Exercise aim: Write out exactly the lines from the one with "Task: Open the" through the last line of the data below, but not the pictures.

Stored data:

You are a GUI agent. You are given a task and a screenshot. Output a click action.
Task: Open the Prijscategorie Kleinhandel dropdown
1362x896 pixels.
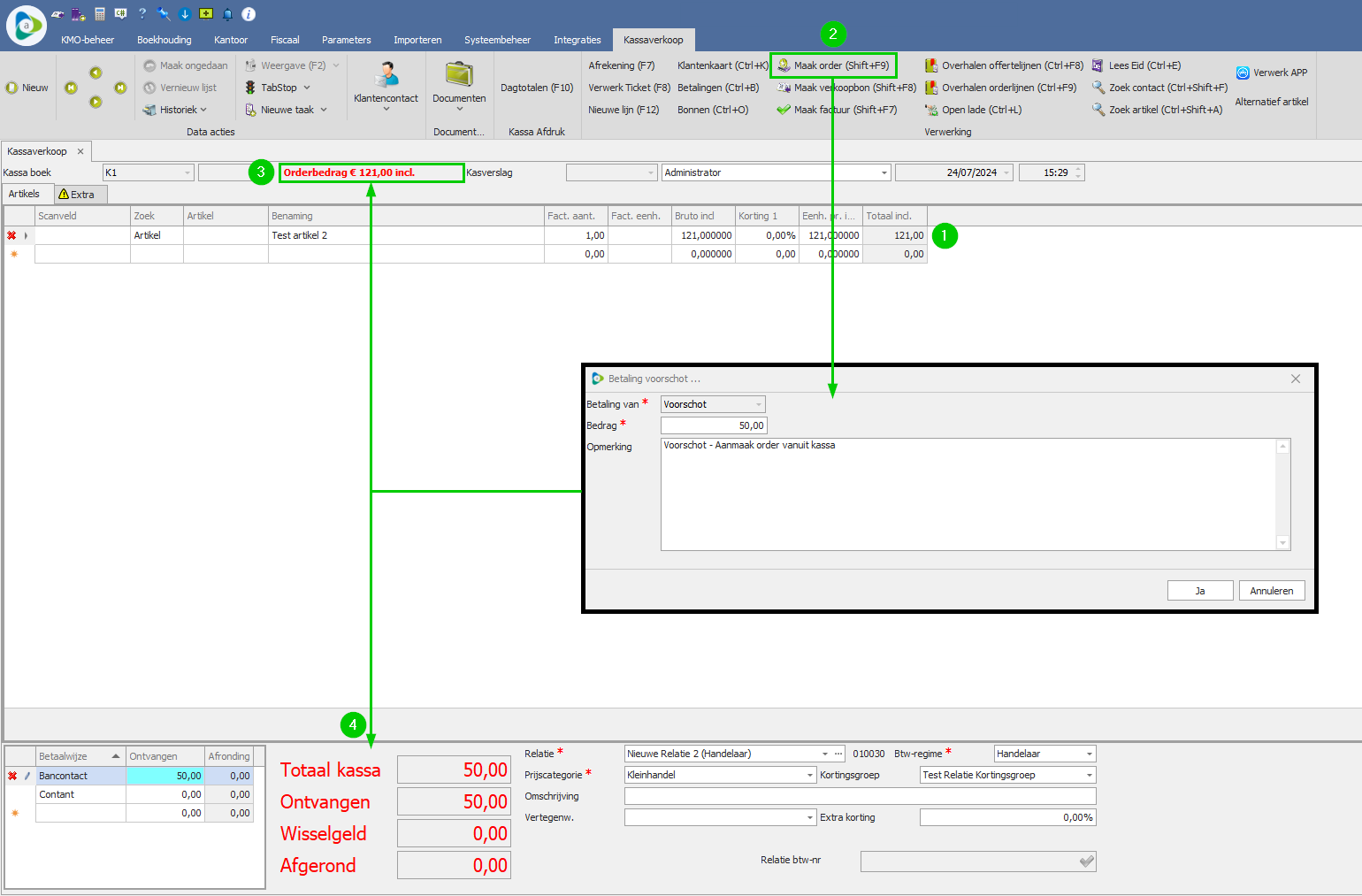(809, 776)
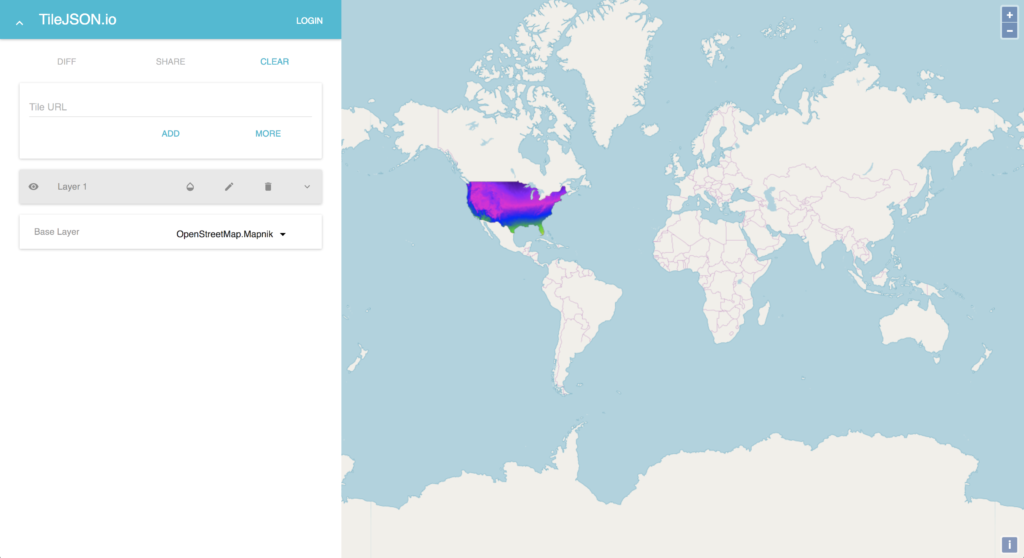
Task: Click the TileJSON.io title in the header
Action: (x=78, y=20)
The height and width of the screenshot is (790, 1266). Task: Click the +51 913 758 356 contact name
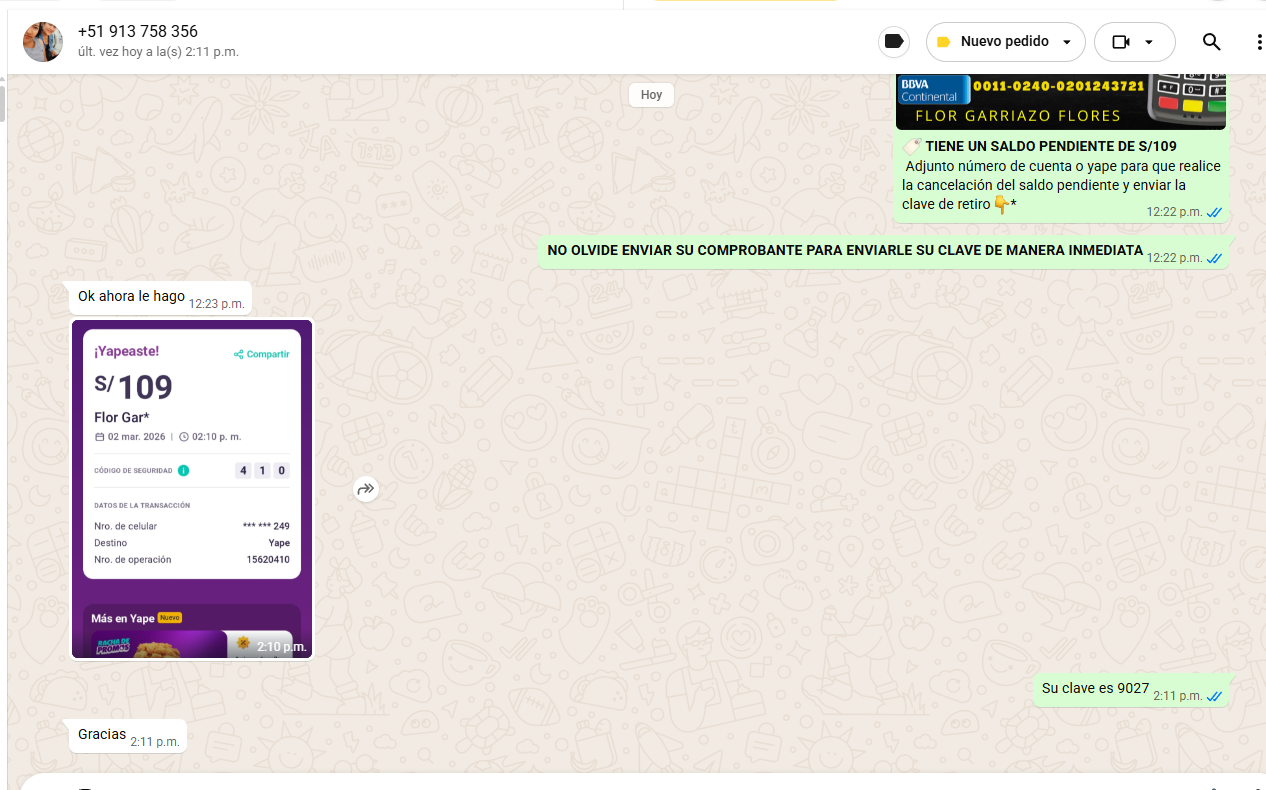(138, 32)
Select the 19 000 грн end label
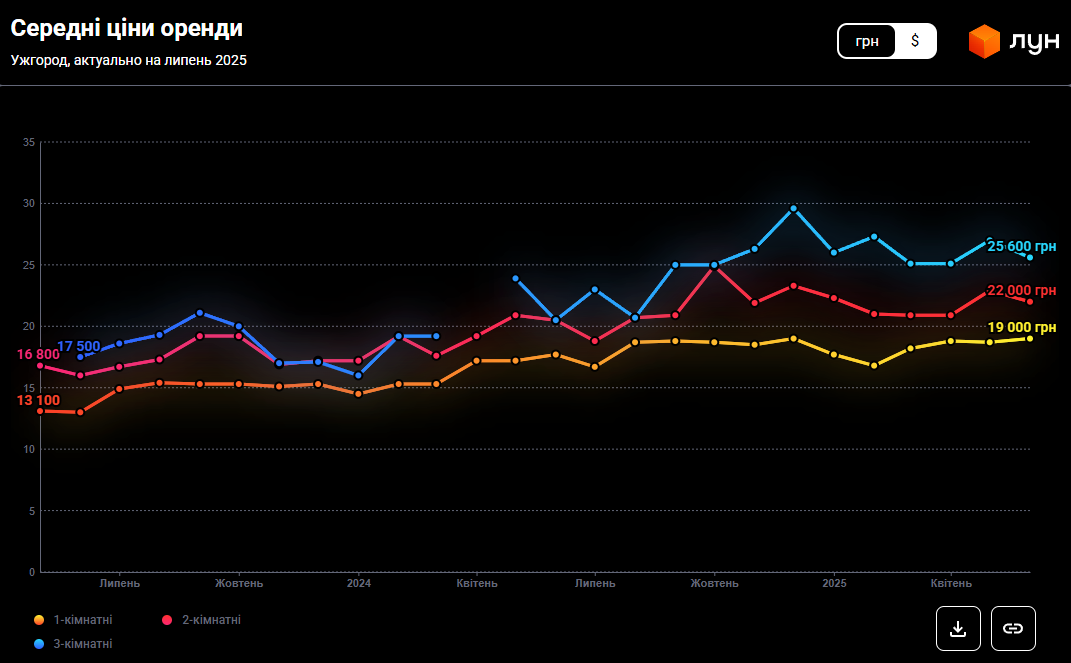 1022,327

Written response:
Task: Open the Prijscategorie Kleinhandel dropdown
1362x896 pixels.
(809, 776)
Task: Click the TileJSON.io title in the header
Action: (x=78, y=20)
The height and width of the screenshot is (790, 1266). Task: Click the +51 913 758 356 contact name
(138, 32)
Select the 19 000 грн end label
 1022,327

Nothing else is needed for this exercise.